What to work on:
Copy each line of the data below in which the word "الحسن" can be found.

Data to process:

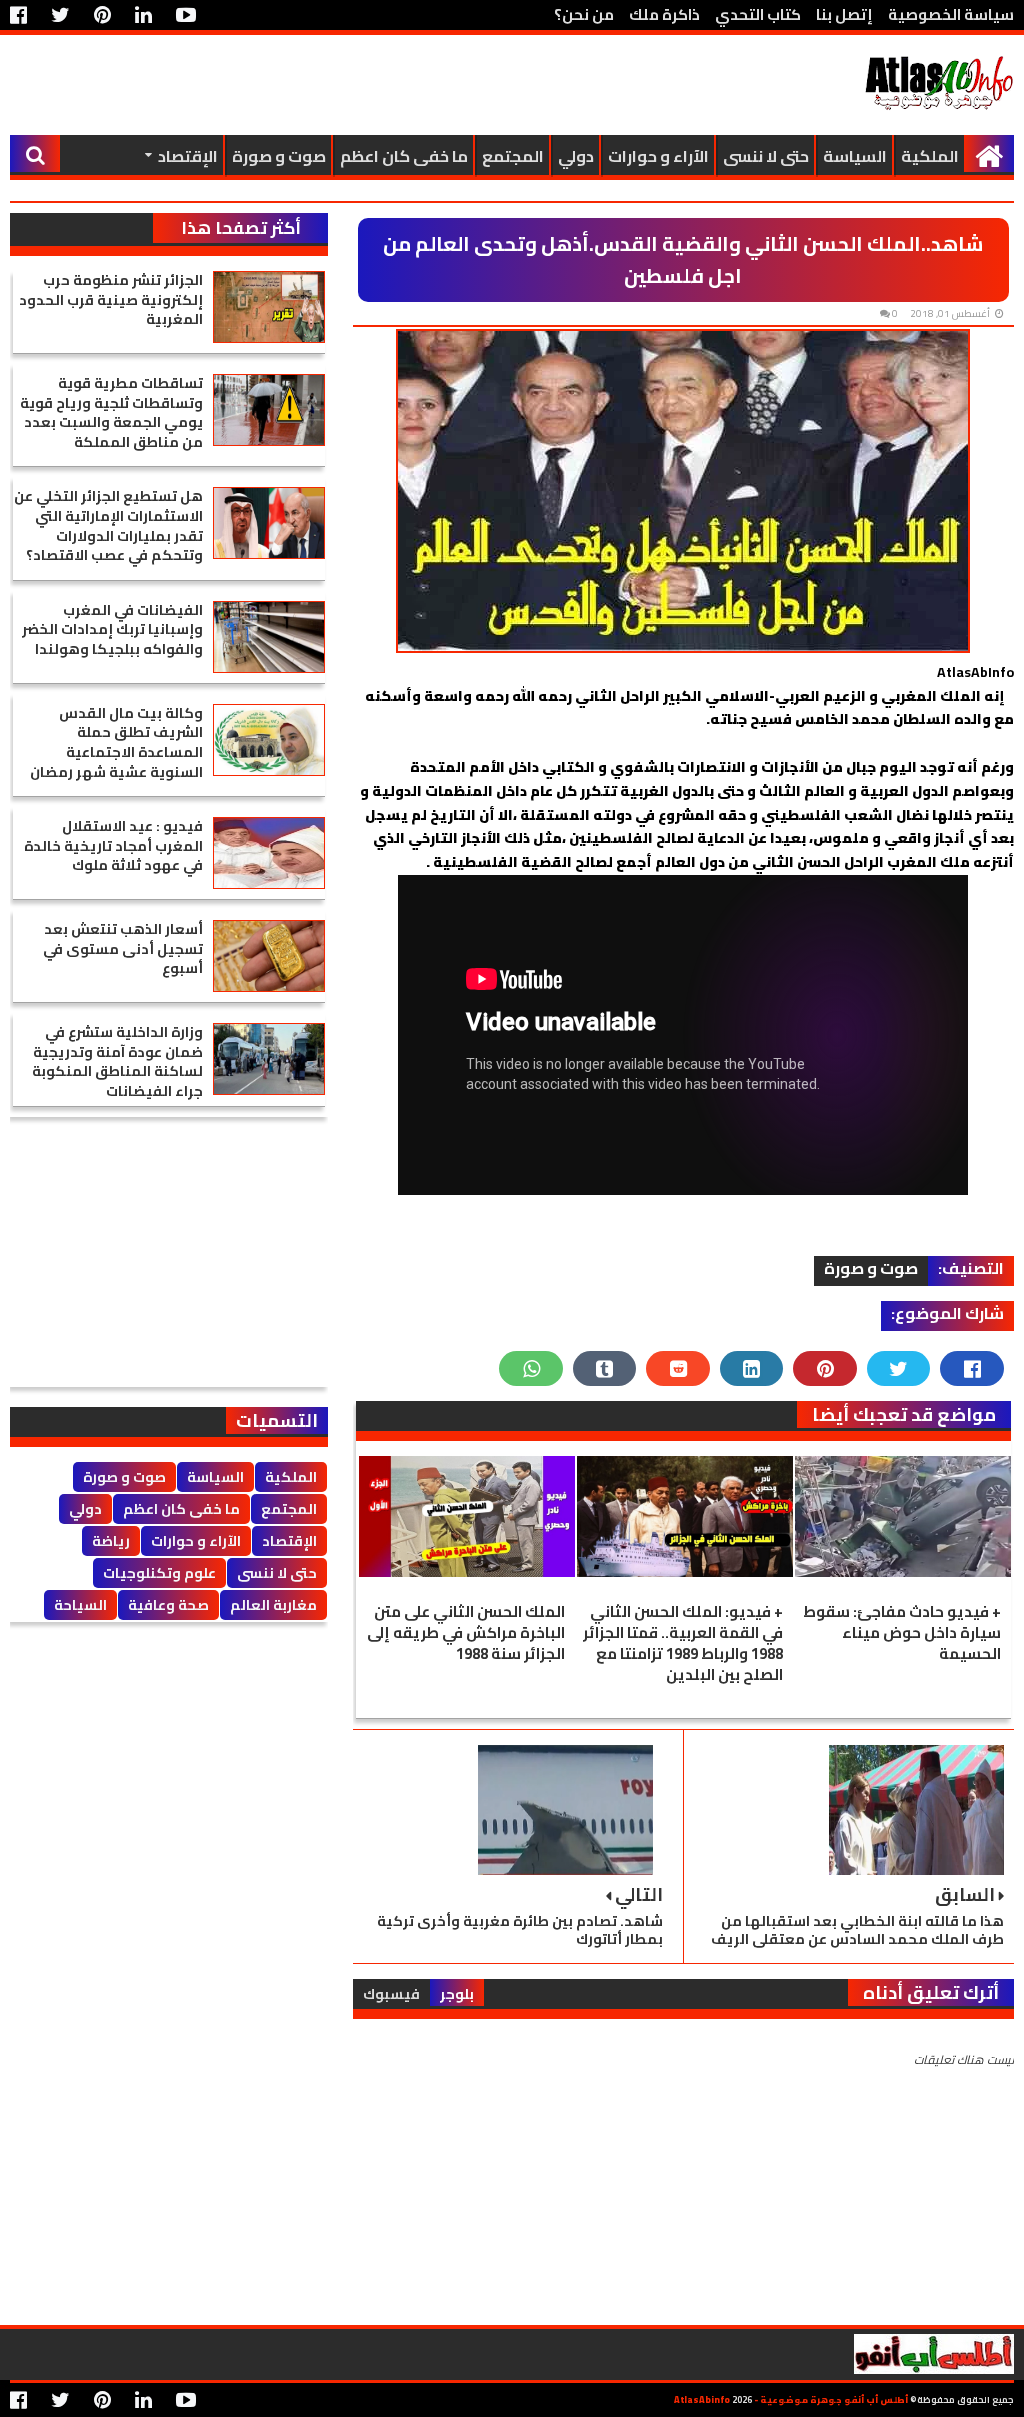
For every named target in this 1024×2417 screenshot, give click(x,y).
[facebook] (23, 15)
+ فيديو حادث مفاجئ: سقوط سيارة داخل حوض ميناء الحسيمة (902, 1632)
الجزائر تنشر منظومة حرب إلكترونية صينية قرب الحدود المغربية (111, 299)
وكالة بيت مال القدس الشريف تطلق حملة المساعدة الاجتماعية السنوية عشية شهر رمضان (116, 742)
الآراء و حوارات (658, 156)
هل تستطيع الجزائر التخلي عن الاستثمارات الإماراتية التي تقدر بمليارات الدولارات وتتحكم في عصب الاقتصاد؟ (108, 525)
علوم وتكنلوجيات (159, 1573)
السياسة (855, 156)
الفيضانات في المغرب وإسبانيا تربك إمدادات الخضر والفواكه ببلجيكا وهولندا (112, 629)
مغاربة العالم (273, 1605)
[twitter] (60, 15)
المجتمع (513, 156)
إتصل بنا (844, 14)
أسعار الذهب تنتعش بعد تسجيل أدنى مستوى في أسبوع (123, 948)
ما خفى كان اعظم (404, 156)
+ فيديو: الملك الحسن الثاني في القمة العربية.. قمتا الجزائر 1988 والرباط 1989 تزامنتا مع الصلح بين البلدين (683, 1643)
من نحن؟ (584, 14)
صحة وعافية (168, 1605)
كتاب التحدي (758, 14)
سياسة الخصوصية (951, 14)
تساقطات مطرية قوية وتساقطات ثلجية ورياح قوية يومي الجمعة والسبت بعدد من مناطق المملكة (111, 412)
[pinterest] (102, 15)
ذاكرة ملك (664, 14)
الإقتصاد (188, 156)
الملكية (930, 156)
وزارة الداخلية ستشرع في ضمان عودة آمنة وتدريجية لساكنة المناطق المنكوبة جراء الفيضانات (117, 1061)
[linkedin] (143, 15)
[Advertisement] (374, 85)
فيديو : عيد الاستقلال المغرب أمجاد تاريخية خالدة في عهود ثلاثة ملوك (113, 845)
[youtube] (186, 15)
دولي (576, 156)
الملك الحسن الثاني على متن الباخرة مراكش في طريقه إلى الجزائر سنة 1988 (466, 1632)
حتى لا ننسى (766, 156)
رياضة (111, 1541)
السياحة (80, 1605)
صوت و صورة (279, 156)
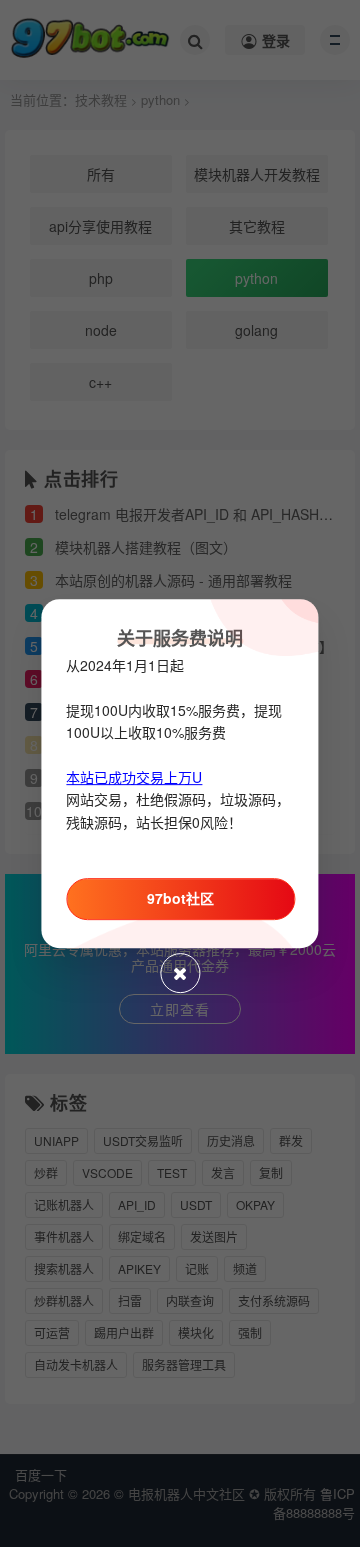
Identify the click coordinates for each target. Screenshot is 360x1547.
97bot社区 (180, 898)
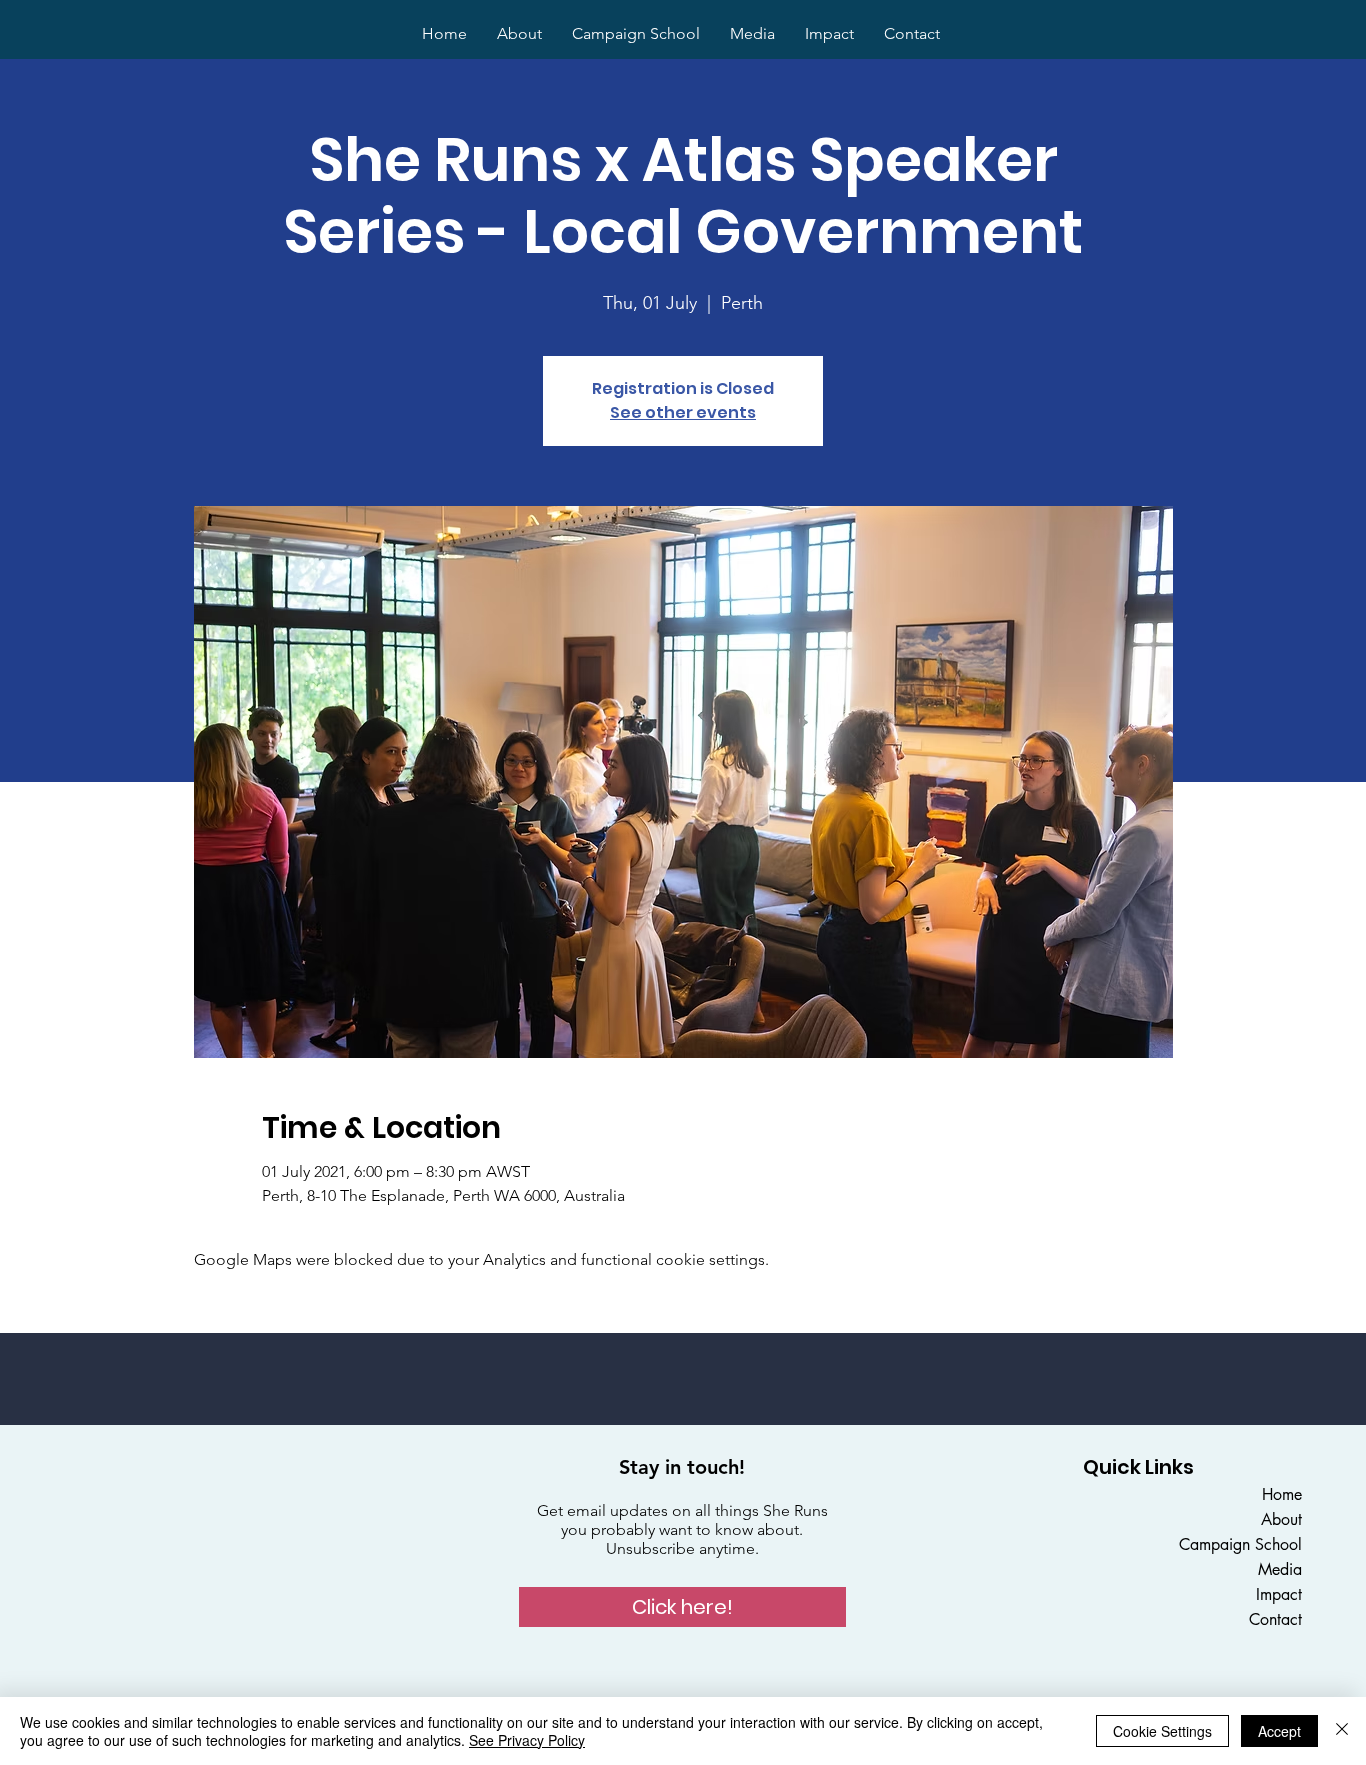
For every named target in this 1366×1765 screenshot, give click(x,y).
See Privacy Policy (527, 1740)
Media (1280, 1569)
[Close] (1342, 1731)
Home (1282, 1494)
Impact (1279, 1594)
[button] (682, 1607)
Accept (1279, 1731)
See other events (683, 412)
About (1281, 1519)
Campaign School (1240, 1544)
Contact (1275, 1619)
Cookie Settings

Answer for the task:
+ فيديو: الملك الحسن الثاني في القمة العربية.. قمتا الجزائر 1988 والرباط 1989 تزامنتا مع الصلح بين البلدين (683, 1643)
الملك الحسن الثاني على متن الباخرة مراكش في طريقه إلى الجزائر سنة 1988 (466, 1632)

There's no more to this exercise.